Answer these questions from the text on Anomaloglossus praderioi below:
(a) What snout–vent length do males measure?
(b) At what elevations does the species occur?
(c) How many tadpoles was one male seen carrying on his back?

PASSAGE TO READ
——

Scientific classification
- Kingdom: Animalia
- Phylum: Chordata
- Class: Amphibia
- Order: Anura
- Family: Aromobatidae
- Genus: Anomaloglossus
- Species: A. praderioi
- Binomial name: Anomaloglossus praderioi (La Marca, 1997)
- Synonyms: Colostethus praderioi La Marca, 1997

= Anomaloglossus praderioi =

- Authority: (La Marca, 1997)
- Conservation status: EN
- Synonyms: Colostethus praderioi La Marca, 1997

Species of frog

Anomaloglossus praderioi is a species of frog in the family Aromobatidae. It is found in the Pantepui region of southeastern Venezuela and western Guyana. More specifically, this frog is known from Mount Roraima (its type locality; Venezuela/Guyana), Sierra de Lema in Venezuela, and Maringma-tepui in Guyana. Its actual range is probably wider and might reach into northern Brazil.

==Description==
Anomaloglossus praderioi are relatively small frogs, though medium-sized among Anomaloglossus: males measure 20–22 mm in snout–vent length and a single female 23 mm. It has a robust body with shagreened to finely granular (more granular posteriorly) skin in the dorsum. Tadpoles are up to 27 mm in length (Gosner stage 31) and dark brown to black in colour; they are of benthic feeder ecomorphological type.

The male advertisement call consists of long trains of a single note repeated at a rate of 61–76 notes/min.

==Habitat and conservation==
Anomaloglossus praderioi occurs in montane medium-canopy forest at elevations between 1310–1950 m asl. Specimens have been found on rocks covered by mosses and on moist soils, in areas with very low light intensity and abundant decaying vegetation.

Anomaloglossus praderioi was assessed as "data deficient" in 2004, when it was only known from its type locality. In view that it is now known to have a wider distribution, it could now be classified as "Endangered". It occurs in the Canaima National Park in Venezuela and the Kaieteur National Park in Guyana.

==Reproduction==
Scientists have not reported oviposition but they infer that this lays eggs on land. Scientists observed one male frog carrying five tadpoles on his back. They believe the tadpoles develop in small temporary pools.

——

MATERIAL PROVIDED
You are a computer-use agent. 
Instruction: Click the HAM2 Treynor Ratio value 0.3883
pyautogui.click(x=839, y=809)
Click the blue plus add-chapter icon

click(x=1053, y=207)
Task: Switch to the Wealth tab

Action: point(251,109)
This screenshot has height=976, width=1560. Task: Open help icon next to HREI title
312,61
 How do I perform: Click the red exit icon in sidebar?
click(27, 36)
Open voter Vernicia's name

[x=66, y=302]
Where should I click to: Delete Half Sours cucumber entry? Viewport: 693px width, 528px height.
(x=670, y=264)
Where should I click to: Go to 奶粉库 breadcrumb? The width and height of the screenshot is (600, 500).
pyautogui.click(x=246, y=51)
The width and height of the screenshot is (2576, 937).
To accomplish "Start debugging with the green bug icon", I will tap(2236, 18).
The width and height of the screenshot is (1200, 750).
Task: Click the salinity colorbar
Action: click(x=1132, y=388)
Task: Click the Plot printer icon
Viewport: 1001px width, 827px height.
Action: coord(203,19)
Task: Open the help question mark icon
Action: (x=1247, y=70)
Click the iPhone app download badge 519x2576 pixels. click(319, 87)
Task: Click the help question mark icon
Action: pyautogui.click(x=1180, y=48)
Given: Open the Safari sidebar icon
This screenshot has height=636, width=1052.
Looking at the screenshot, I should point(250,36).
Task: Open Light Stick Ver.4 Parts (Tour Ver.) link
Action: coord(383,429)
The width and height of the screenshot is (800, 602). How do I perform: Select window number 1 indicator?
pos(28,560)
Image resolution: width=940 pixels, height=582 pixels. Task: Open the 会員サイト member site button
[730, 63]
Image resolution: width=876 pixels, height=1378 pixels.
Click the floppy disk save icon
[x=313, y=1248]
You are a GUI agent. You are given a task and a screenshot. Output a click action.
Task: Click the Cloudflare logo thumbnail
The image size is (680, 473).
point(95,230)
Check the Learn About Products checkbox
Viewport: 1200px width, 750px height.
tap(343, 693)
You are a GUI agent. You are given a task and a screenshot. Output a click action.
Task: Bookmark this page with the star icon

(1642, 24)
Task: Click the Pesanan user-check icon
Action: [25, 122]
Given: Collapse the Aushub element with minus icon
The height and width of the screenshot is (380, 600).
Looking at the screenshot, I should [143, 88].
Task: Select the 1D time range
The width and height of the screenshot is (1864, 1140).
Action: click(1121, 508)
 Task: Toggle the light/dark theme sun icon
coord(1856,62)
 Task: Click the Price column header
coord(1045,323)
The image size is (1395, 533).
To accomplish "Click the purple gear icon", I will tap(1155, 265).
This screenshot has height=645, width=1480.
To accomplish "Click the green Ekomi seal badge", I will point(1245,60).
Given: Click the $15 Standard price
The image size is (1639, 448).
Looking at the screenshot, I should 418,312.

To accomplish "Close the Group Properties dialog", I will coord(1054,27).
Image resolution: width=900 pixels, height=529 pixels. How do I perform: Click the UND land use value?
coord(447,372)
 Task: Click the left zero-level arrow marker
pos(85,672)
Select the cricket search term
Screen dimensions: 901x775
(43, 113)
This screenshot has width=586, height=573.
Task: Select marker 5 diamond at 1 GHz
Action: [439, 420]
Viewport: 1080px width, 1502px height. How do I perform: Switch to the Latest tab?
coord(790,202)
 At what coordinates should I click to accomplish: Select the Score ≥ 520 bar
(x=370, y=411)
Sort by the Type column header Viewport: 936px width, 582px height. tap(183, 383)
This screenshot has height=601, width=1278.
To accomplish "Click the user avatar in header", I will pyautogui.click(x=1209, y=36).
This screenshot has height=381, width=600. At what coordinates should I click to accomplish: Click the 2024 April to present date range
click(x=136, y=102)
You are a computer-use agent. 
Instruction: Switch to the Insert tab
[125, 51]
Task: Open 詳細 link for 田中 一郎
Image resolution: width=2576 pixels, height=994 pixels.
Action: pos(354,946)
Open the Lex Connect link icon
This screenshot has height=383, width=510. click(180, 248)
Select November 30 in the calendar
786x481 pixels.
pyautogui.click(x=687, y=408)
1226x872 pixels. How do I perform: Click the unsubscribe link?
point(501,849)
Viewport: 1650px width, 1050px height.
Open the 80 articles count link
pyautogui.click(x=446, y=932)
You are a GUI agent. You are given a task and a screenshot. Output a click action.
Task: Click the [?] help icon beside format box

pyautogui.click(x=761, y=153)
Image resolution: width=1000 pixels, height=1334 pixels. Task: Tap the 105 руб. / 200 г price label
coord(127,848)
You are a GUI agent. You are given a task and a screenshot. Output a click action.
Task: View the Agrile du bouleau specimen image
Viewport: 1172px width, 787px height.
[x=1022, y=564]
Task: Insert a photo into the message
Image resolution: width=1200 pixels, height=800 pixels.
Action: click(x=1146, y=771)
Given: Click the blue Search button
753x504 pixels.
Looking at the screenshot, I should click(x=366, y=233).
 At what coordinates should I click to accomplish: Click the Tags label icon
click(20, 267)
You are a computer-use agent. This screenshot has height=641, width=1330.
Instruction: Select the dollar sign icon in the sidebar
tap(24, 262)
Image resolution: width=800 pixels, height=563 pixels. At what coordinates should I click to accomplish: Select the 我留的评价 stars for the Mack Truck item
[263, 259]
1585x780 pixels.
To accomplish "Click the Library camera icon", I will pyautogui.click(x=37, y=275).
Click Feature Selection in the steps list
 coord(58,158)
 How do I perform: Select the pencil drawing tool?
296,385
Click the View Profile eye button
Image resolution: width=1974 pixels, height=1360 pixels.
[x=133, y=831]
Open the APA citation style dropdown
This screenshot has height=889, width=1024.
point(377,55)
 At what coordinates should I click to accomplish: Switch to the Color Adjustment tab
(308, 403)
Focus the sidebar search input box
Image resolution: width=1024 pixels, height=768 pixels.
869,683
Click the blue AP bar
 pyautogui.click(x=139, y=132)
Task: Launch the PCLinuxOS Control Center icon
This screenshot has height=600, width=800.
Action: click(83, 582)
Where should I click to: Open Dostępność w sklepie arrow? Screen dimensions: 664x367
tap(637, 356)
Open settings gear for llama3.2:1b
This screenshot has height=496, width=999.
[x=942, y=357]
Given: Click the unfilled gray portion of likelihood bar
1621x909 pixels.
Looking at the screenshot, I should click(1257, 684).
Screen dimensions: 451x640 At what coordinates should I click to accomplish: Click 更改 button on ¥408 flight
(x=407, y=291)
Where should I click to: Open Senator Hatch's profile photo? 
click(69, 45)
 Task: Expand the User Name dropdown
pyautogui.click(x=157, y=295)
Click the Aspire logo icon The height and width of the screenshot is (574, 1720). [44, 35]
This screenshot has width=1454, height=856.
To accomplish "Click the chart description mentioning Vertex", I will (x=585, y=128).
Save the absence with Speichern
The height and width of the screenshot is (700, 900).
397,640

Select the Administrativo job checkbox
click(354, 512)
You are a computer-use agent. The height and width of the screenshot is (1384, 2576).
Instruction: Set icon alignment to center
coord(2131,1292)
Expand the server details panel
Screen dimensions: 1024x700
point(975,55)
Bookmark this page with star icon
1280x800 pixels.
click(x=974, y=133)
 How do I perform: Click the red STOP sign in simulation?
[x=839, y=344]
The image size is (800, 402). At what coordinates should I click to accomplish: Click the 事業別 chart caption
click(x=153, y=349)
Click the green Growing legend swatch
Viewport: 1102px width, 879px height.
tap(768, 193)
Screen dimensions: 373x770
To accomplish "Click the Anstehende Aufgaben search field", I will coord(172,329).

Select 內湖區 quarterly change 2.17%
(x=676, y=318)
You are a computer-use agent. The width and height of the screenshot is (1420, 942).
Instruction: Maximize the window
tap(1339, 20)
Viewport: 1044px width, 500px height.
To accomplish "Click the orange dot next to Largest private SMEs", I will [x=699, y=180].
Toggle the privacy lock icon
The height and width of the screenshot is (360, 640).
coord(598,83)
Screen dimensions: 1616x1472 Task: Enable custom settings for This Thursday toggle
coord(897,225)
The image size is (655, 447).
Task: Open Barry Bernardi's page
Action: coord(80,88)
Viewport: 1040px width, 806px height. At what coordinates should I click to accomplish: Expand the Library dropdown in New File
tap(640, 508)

——

ANSWER FOR THE TASK
(a) 20–22 mm
(b) Between 1310 and 1950 m asl
(c) Five